Adopting a spatially explicit perspective to study the mysterious fairy circles of Namibia
9 April 2014Getzin, Stephan; Wiegand, Kerstin; Wiegand, Thorsten; Yizhaq, Hezi; von Hardenberg, Jost; Meron, Ehud
The mysterious ‘fairy circles’ are vegetation-free discs that cover vast areas along the pro-Namib Desert. Despite 30 years of research their origin remains unknown. Here we adopt a novel approach that focuses on analysis of the spatial patterns of fairy circles obtained from representative 25-ha aerial images of North-West Namibia. We use spatial point pattern analysis to quantify different features of their spatial structures and then critically inspect existing hypotheses with respect to their ability to generate the observed circle patterns. Our working hypothesis is that fairy circles are a self-organized vegetation pattern. Finally, we test if an existing partial-differential-equation model, that was designed to describe vegetation pattern formation, is able to reproduce the characteristic features of the observed fairy circle patterns. The model is based on key-processes in arid areas such as plant competition for water and local resource-biomass feedbacks.

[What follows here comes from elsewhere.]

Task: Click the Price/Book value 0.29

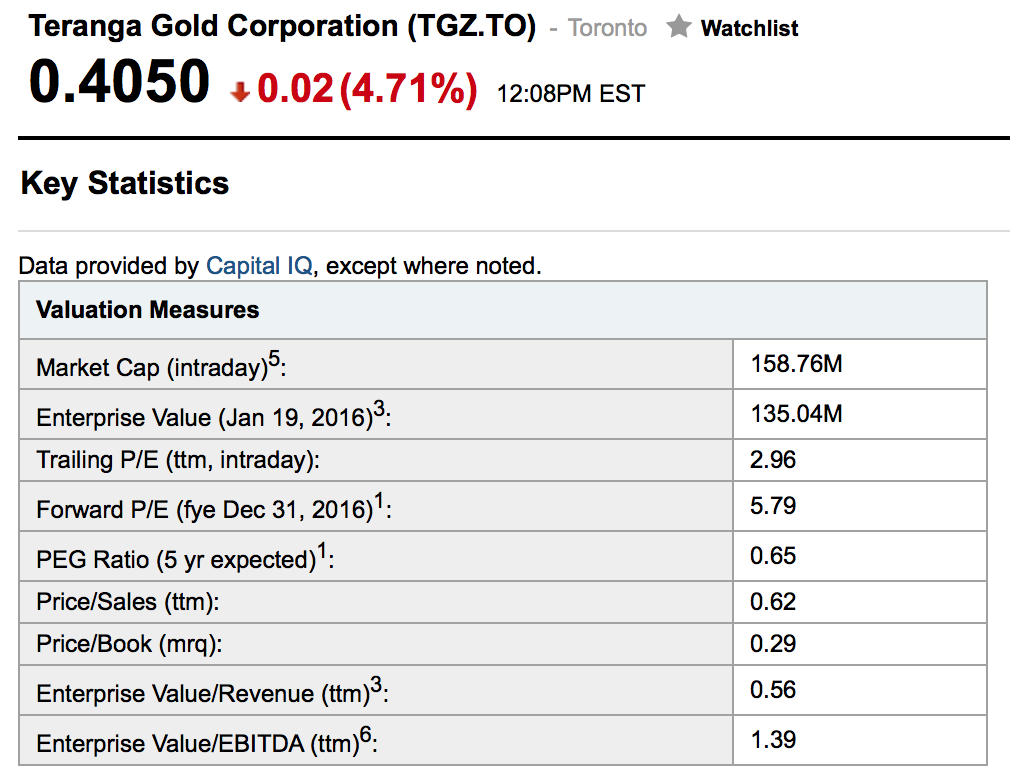Action: click(773, 644)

The fairy circles showed at all three study areas the same regular spatial distribution patterns, characterized by Voronoi cells with mostly six corners, negative correlations in their size up to a distance of 13 m, and remarkable homogeneity over large spatial scales. These results cast doubts on abiotic gas-leakage along geological lines or social insects as causal agents of their origin. However, our model was able to generate spatial patterns that agreed quantitatively in all of these features with the observed patterns. This supports the hypothesis that fairy circles are self-organized vegetation patterns that emerge from positive biomass-water feedbacks involving water transport by extended root systems and soil-water diffusion. Future research should search for mechanisms that explain how the different hypotheses can generate the patterns observed here and test the ability of self-organization to match the birth- and death dynamics of fairy circles and their regional patterns in the density and size with respect to environmental gradients.